SELECTED EXCERPT

-=-=-

Since reviews in the same cluster are similar to each other, there should be a common theme in those reviews.

In what follows, we use Gemini to identify the theme.

We first import the Gen. AI. tool for colab. Note that although one typically needs an API key to use Gen. AI in coding languages, Google allows light use of Gemini API in Colab without API key.




Let's combine all reviews in Cluster 5 into one long string, in the format of "Review text 1. | Review text 2. | ... | Review text m".

To do that, we join the strings in `df_c5["text"]` using the seperation symbol "|".

In [None]:
# Combine all reviews as a single string, use " | " to seperate the reviews

all_reviews_c5 = " | ".join(df_c5['text'].values)

In [None]:
from google.colab import ai

# See what models you have access to
ai.list_models()

['google/gemini-2.5-flash', 'google/gemini-2.5-flash-lite']

Now, import the Gen. AI tool.

In [None]:
prompt = f"""
You are analyzing customer reviews for a product.\n

Here are {len(df_c5)} example reviews from this cluster:\n
{all_reviews_c5}, seperated by the symbol "|" for different customers.\n

Tasks:
1. Give this cluster a concise topic name (3–6 words).
2. Write a 1–2 sentence description of what customers are talking about.
3. Group the keywords into 3–5 sub-themes (for example: "shipping issues", "product quality", etc.), and list the keywords under each theme.
4. If you notice redundant or similar keywords, merge them or mention that they refer to the same idea.

Return your answer in a clear, readable Markdown format.
"""

prompt



We now apply the tool to get the result.

In [None]:
response = ai.generate_text(prompt)

-=-=-

TASK REQUIREMENTS
Extend the notebook excerpt on using Gemini to find the theme of a review cluster, starting right after "response = ai.generate_text(prompt)".

Saved entries
-=-=-

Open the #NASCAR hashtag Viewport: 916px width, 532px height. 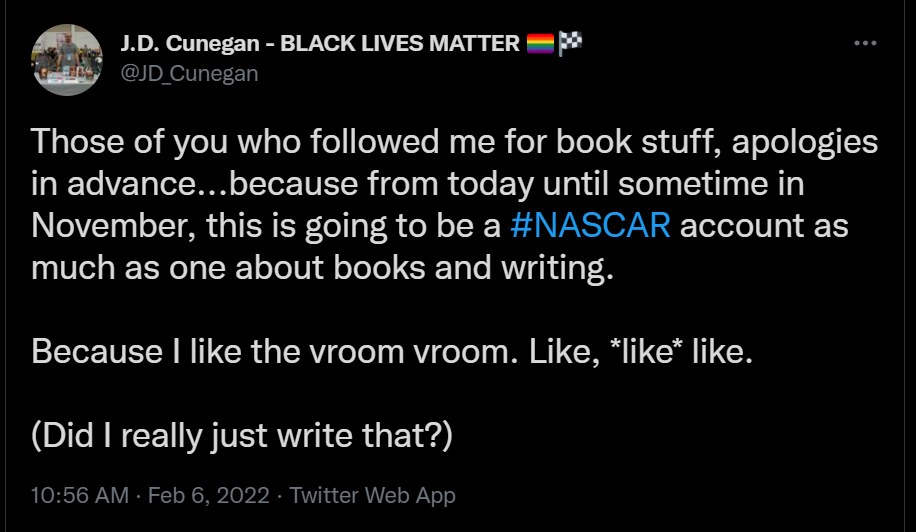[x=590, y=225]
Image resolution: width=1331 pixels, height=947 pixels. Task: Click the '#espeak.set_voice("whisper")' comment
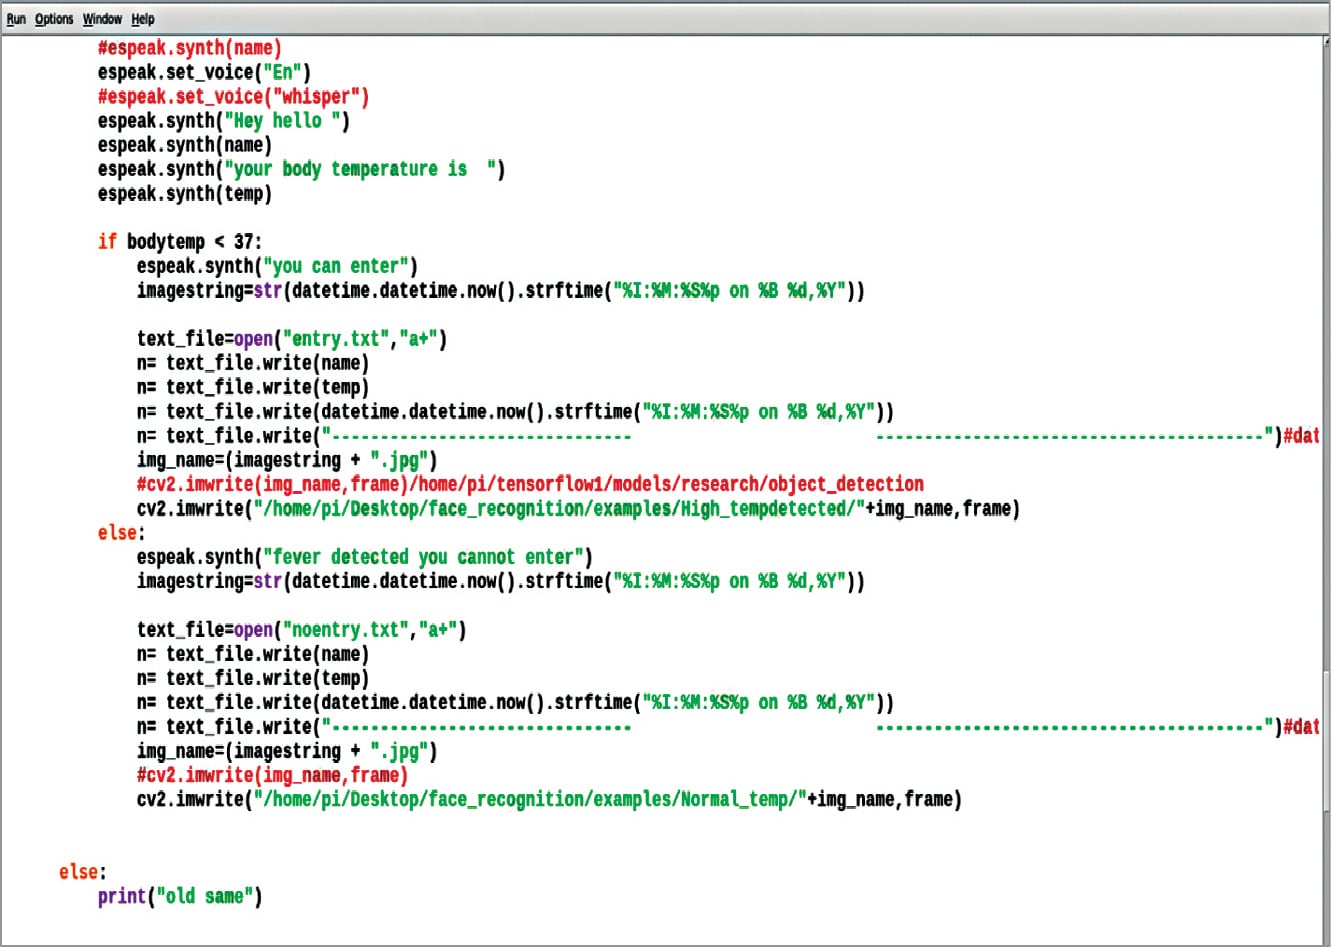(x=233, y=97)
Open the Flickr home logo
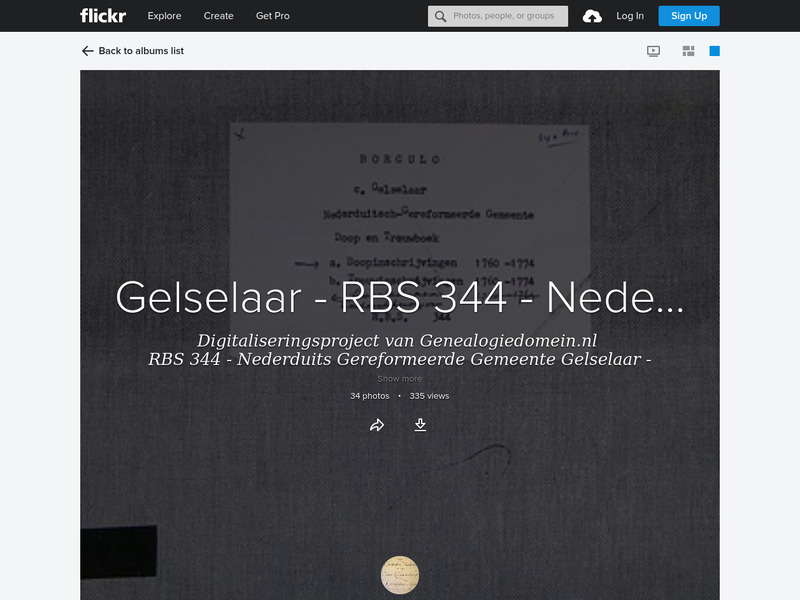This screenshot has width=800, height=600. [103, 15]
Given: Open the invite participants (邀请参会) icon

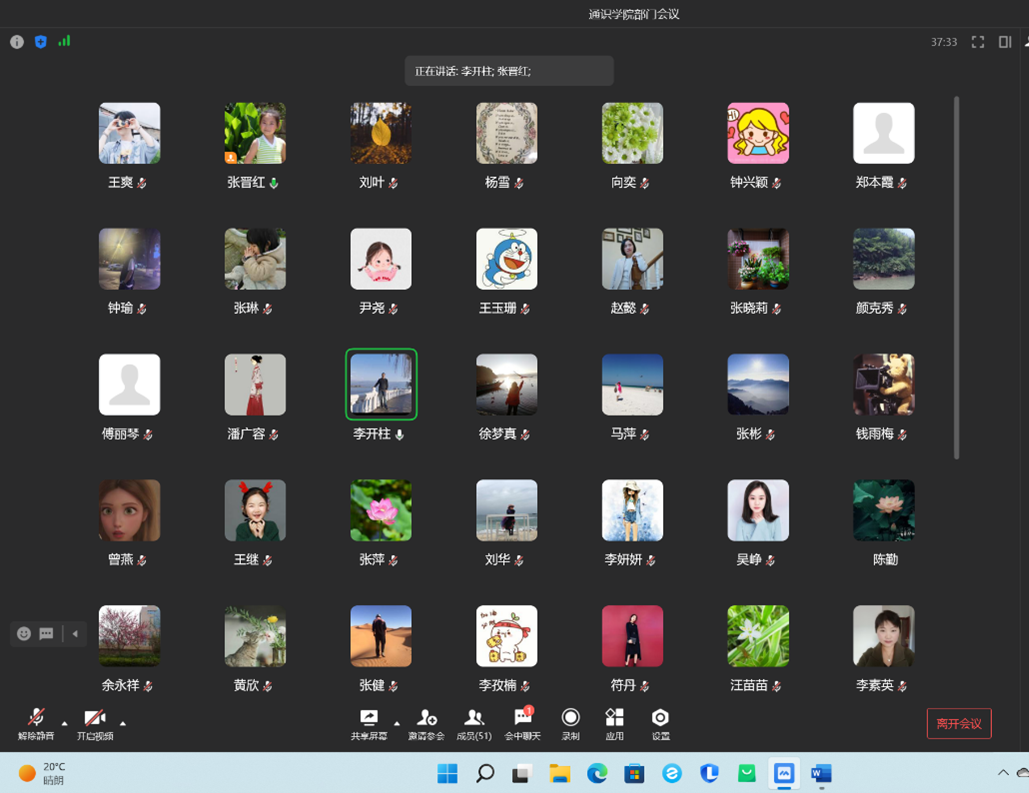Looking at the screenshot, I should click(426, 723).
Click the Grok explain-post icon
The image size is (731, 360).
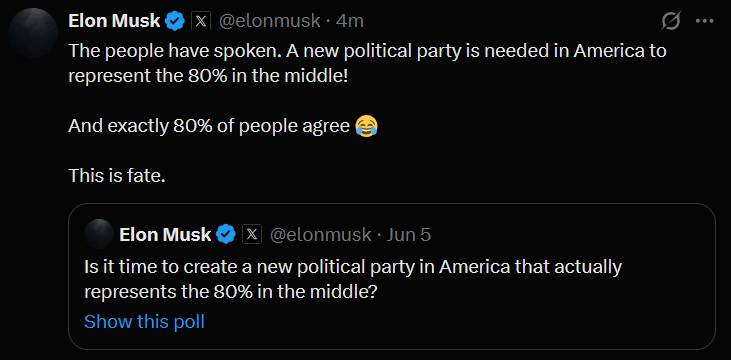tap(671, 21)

-=-=-

SOLVED EXERCISE
In [None]:
response



Here's an analysis of the provided customer reviews:

### 1. Concise Topic Name
Dryer Vent Cleaning Kit Insights

### 2. Description
Customers generally find this dryer vent cleaning kit effective for removing lint and obstructions, but they emphasize the importance of following instructions carefully due to operational risks such as rods breaking or detaching. They also note that while effective, the setup can be inconvenient for regular use, and express some reservations about the product's overall build quality.

### 3. Sub-themes and Keywords

**1. Effectiveness & Results**
*   Works great
*   Cleans out lint (removed significant amounts)
*   Removes obstructions (e.g., birds nest)
*   Achieved desired outcome / Project turned out well
*   Useful for lint catcher cleaning

**2. Usage & Experience**
*   Initial confusion / Confusing contraption
*   Directions / Instructions (read multiple times)
*   Lack of initial confidence / Felt scared
*   "Fun" to use (once understood)
*   Helpful DVD
*   Inconvenient setup (assembling/taping rods each time)
*   Benefit of keeping assembled (for convenience)

**3. Operational Risks & Warnings**
*   Requirement for careful operation / "Be careful"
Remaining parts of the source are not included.